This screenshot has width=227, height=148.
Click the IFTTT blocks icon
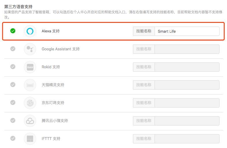[30, 139]
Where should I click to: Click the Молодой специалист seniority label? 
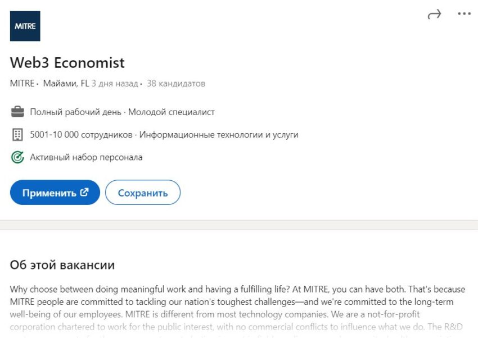tap(172, 112)
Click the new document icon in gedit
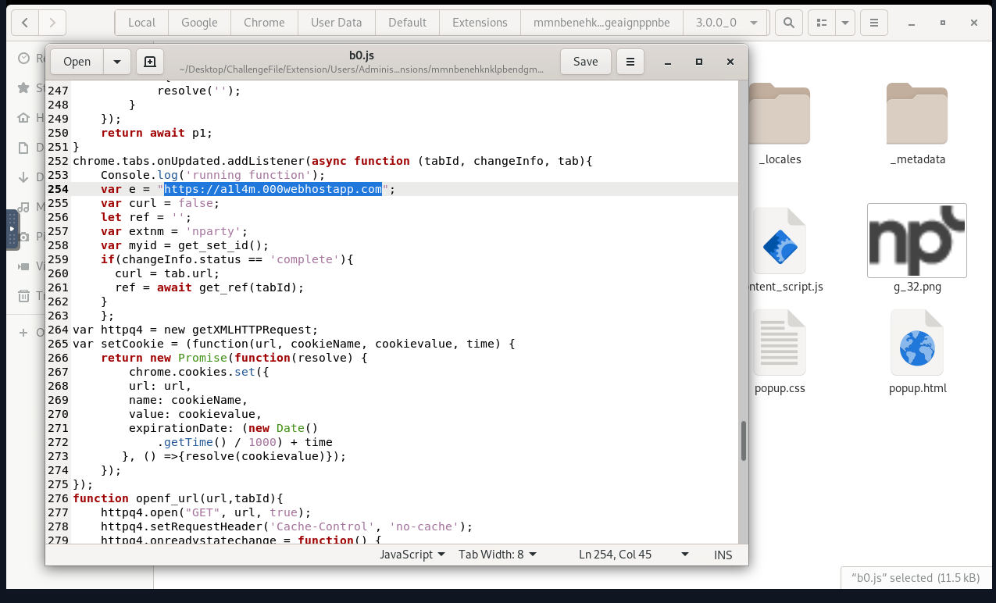Image resolution: width=996 pixels, height=603 pixels. tap(150, 62)

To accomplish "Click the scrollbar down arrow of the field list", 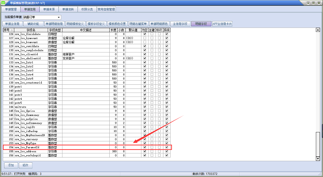I will point(318,158).
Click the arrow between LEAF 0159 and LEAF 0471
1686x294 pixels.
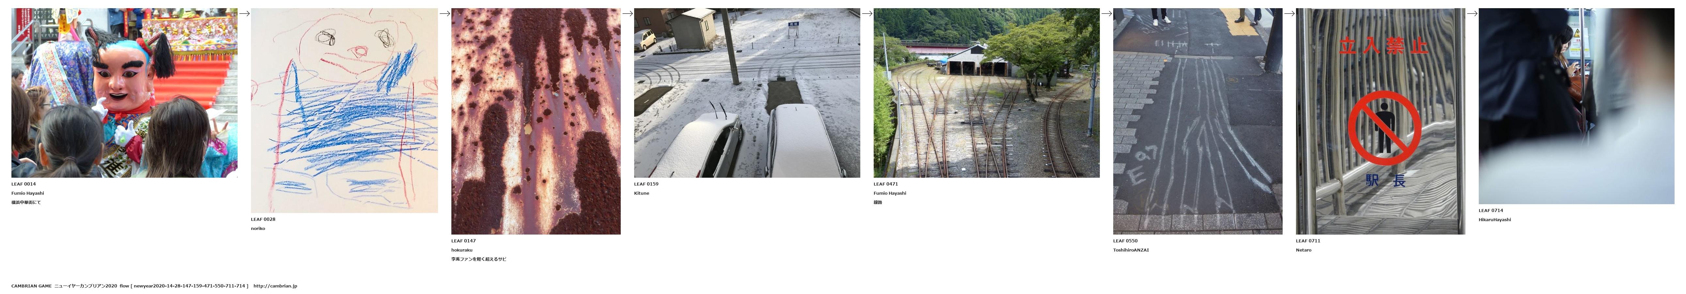[x=867, y=13]
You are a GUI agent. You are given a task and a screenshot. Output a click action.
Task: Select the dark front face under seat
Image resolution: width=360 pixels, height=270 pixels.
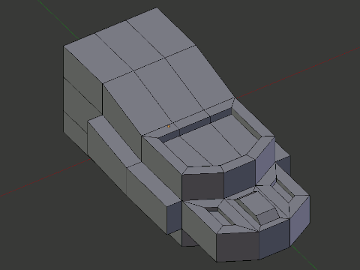point(203,185)
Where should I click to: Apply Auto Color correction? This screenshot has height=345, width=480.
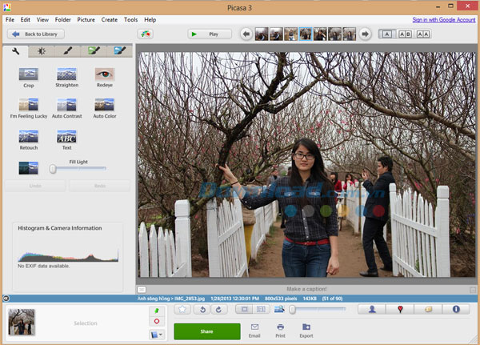tap(105, 106)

**Activity**
If a line falls between the one containing "Click the arrow" and the last line of the entries above, both included, reproduce it exactly; leave the pictures out.

**Solution below**
Click the arrow between LEAF 0159 and LEAF 0471
1686x294 pixels.
[x=867, y=13]
You are a GUI agent. You are given a task and a screenshot. Output a click action.
Task: Select the dark front face under seat
Image resolution: width=360 pixels, height=270 pixels.
point(203,185)
Where should I click to: Apply Auto Color correction? This screenshot has height=345, width=480.
tap(105, 106)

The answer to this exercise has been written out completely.